* _WHAT THE TASK ASKS_
After finding the line with "Task: Open the Dating heart icon" in the entries below, retype exactly each line from there through the line with "is (279, 392).", including that final line.

Stored data:
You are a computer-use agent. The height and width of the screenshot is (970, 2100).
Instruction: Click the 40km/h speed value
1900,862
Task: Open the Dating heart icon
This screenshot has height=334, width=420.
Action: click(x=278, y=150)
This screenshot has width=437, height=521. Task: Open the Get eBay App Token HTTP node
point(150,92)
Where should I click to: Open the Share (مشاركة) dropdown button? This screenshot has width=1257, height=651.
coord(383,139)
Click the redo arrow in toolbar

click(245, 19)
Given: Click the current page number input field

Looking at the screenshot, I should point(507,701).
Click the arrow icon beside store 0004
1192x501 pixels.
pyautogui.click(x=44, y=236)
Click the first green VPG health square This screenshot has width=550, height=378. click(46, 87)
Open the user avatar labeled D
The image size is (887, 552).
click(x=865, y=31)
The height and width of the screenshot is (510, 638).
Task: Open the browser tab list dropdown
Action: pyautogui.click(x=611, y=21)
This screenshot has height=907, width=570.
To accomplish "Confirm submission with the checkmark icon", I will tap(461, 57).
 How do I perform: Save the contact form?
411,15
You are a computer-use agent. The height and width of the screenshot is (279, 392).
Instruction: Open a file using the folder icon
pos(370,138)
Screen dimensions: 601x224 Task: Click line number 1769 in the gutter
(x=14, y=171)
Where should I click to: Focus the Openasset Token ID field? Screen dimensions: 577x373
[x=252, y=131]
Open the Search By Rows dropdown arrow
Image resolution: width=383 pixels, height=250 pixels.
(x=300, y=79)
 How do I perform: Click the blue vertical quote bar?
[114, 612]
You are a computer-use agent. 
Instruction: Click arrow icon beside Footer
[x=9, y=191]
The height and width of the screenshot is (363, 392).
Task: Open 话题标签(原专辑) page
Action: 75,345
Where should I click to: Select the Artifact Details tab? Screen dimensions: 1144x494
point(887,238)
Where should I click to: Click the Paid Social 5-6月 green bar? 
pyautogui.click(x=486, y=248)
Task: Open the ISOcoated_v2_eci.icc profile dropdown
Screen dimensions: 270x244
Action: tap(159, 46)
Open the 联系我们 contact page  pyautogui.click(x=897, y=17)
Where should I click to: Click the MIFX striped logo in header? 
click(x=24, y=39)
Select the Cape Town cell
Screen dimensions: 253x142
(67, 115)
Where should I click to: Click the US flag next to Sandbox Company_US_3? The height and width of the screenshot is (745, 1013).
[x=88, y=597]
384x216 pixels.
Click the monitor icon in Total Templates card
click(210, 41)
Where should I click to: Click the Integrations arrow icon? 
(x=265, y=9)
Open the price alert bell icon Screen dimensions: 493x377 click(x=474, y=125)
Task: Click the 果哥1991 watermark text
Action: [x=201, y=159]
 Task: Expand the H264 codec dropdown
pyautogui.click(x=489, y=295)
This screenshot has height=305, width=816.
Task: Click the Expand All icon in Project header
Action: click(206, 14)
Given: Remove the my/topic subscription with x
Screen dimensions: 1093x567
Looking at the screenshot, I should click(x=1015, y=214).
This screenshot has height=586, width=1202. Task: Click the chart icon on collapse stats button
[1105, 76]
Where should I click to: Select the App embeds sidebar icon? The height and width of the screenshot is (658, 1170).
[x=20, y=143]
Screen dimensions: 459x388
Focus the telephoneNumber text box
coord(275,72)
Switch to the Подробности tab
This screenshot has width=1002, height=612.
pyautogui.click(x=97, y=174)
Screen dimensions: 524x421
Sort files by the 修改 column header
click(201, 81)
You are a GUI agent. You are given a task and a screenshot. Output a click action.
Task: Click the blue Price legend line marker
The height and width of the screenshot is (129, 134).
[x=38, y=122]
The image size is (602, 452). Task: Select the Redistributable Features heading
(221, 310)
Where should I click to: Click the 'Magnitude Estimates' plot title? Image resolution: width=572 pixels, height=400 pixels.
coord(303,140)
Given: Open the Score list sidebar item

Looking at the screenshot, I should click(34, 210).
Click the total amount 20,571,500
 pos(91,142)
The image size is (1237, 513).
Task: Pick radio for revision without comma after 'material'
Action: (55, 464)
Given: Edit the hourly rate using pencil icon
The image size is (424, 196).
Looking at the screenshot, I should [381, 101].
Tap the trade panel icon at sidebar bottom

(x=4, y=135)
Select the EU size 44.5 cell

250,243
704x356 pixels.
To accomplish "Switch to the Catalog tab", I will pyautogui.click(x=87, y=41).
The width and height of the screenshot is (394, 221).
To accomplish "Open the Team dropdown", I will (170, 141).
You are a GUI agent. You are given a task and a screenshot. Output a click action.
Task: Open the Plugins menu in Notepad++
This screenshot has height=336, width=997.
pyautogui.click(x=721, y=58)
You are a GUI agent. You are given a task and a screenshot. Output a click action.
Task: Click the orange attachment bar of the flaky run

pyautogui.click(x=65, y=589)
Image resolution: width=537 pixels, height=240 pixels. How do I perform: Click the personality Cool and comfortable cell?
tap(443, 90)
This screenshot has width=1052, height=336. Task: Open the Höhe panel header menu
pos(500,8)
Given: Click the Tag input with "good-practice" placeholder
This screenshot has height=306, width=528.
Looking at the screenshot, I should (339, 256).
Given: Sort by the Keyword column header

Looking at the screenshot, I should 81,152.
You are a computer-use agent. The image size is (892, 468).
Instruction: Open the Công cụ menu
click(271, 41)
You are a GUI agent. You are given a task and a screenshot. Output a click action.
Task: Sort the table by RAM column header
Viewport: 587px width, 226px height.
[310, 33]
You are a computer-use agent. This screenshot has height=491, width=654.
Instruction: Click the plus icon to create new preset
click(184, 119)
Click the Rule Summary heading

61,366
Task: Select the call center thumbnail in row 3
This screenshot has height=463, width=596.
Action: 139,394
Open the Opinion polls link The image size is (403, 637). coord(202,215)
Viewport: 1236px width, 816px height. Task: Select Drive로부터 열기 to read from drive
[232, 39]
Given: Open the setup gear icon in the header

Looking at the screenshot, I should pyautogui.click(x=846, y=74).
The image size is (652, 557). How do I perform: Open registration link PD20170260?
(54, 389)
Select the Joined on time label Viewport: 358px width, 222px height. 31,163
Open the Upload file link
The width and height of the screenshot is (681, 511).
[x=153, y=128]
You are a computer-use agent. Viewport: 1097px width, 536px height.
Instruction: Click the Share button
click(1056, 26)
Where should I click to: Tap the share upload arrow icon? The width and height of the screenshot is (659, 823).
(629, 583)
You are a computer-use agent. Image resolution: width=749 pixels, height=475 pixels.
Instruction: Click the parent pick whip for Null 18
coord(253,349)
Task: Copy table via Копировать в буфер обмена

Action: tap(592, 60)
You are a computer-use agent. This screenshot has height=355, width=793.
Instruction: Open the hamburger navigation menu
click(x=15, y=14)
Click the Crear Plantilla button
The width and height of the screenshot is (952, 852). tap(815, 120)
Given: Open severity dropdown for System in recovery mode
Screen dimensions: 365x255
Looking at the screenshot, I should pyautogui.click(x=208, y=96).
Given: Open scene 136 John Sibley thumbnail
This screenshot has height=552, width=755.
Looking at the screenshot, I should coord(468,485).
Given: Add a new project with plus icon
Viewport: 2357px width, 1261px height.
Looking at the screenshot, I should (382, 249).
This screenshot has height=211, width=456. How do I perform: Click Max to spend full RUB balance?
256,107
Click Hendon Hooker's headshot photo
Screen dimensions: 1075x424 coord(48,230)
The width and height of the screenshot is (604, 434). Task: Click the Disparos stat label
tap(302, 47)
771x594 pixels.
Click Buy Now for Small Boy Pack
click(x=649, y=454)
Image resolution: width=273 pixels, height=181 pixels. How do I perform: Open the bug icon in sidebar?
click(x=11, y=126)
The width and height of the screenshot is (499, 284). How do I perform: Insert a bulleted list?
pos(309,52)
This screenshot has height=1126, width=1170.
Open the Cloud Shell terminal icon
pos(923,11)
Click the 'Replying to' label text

* _RESPONSE AREA_
Task: Open the Dating heart icon
This screenshot has height=334, width=420.
Action: click(x=278, y=150)
This screenshot has width=437, height=521. Task: Open the Get eBay App Token HTTP node
point(150,92)
Where should I click to: Open the Share (مشاركة) dropdown button? This screenshot has width=1257, height=651.
coord(383,139)
Click the redo arrow in toolbar

click(245, 19)
Given: Click the current page number input field

Looking at the screenshot, I should point(507,701).
Click the arrow icon beside store 0004
1192x501 pixels.
pyautogui.click(x=44, y=236)
Click the first green VPG health square This screenshot has width=550, height=378. click(46, 87)
Open the user avatar labeled D
The image size is (887, 552).
click(x=865, y=31)
The height and width of the screenshot is (510, 638).
Task: Open the browser tab list dropdown
Action: pyautogui.click(x=611, y=21)
This screenshot has height=907, width=570.
To accomplish "Confirm submission with the checkmark icon", I will tap(461, 57).
 How do I perform: Save the contact form?
411,15
You are a computer-use agent. The height and width of the screenshot is (279, 392).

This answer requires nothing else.